Work request: Of all the entries below, only the lines from the one with "potato varieties (118, 658)" up to and including the one with "AGB (444, 2243)" are to be duplicated exactly.

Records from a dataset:
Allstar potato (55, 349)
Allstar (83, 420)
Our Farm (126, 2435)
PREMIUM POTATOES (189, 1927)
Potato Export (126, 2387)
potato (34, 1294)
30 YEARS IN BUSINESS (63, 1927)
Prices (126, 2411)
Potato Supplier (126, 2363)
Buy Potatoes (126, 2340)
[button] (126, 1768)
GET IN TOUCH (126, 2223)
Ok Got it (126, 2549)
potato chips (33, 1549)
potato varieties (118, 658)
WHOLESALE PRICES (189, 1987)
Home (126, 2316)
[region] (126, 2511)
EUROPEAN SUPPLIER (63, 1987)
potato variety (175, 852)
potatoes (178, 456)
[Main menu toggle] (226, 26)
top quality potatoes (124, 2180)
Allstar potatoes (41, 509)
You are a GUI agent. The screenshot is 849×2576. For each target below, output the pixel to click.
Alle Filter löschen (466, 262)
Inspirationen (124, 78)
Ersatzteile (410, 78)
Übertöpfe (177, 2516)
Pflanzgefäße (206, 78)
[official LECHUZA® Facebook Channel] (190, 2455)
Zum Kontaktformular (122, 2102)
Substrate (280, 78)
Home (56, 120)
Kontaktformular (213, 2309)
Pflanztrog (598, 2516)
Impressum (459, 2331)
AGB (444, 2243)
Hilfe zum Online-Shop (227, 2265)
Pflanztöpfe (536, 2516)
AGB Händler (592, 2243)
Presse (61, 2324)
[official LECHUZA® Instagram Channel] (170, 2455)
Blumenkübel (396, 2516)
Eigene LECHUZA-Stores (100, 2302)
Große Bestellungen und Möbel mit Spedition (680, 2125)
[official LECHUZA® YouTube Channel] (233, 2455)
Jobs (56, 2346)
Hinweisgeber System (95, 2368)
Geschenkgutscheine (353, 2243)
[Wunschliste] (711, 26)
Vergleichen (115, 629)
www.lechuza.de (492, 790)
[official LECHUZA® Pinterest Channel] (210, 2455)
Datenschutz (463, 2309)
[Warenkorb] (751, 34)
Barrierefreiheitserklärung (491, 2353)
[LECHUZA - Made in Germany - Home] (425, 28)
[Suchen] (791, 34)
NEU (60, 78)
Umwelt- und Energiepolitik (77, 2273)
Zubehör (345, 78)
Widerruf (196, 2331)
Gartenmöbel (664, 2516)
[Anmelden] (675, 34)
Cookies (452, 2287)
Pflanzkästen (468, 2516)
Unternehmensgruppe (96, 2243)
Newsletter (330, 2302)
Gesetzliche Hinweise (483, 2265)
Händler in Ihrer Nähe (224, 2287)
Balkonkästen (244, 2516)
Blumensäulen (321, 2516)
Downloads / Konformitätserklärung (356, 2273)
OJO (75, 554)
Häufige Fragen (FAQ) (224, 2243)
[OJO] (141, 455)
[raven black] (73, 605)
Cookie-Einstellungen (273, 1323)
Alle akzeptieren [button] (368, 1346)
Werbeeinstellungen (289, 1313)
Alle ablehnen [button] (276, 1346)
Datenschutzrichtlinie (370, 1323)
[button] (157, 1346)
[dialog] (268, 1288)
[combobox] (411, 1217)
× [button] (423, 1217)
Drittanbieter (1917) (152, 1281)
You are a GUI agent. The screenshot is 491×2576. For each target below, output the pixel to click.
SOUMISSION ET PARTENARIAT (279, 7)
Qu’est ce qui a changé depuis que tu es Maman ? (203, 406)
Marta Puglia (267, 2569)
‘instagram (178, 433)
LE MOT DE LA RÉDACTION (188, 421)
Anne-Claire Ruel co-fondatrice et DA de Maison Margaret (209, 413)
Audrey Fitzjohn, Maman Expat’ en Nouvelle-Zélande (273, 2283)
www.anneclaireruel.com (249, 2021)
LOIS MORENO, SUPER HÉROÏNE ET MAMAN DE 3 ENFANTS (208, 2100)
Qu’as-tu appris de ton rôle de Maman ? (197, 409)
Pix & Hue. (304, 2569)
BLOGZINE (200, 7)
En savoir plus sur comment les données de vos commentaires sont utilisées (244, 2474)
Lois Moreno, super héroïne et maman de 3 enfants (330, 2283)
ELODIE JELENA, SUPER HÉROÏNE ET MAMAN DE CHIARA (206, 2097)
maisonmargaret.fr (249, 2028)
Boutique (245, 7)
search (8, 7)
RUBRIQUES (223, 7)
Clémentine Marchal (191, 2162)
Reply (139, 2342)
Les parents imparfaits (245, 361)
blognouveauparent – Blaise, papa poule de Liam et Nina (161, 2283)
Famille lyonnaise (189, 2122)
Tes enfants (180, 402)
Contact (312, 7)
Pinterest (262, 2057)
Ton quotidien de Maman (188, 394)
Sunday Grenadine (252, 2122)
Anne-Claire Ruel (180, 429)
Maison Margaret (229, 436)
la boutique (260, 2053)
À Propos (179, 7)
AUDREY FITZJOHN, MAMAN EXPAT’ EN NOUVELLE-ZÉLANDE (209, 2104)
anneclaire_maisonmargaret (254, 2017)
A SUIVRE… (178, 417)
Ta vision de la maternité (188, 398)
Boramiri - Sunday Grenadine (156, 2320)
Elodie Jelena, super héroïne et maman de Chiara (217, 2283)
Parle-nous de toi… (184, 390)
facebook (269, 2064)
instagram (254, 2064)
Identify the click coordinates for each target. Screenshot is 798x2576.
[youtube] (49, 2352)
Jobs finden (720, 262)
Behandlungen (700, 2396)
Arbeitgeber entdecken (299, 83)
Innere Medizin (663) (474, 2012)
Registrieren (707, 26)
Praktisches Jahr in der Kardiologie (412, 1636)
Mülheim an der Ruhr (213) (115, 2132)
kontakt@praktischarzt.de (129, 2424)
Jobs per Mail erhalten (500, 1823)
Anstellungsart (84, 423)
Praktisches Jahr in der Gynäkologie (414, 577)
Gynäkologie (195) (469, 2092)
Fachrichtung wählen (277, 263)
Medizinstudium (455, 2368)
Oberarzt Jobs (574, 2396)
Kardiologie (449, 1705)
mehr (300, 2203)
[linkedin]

Response to this task:
potato varieties (118, 658)
WHOLESALE PRICES (189, 1987)
Home (126, 2316)
[region] (126, 2511)
EUROPEAN SUPPLIER (63, 1987)
potato variety (175, 852)
potatoes (178, 456)
[Main menu toggle] (226, 26)
top quality potatoes (124, 2180)
Allstar potatoes (41, 509)
You are a GUI agent. The screenshot is 849×2576. For each target below, output the pixel to click.
Alle Filter löschen (466, 262)
Inspirationen (124, 78)
Ersatzteile (410, 78)
Übertöpfe (177, 2516)
Pflanzgefäße (206, 78)
[official LECHUZA® Facebook Channel] (190, 2455)
Zum Kontaktformular (122, 2102)
Substrate (280, 78)
Home (56, 120)
Kontaktformular (213, 2309)
Pflanztrog (598, 2516)
Impressum (459, 2331)
AGB (444, 2243)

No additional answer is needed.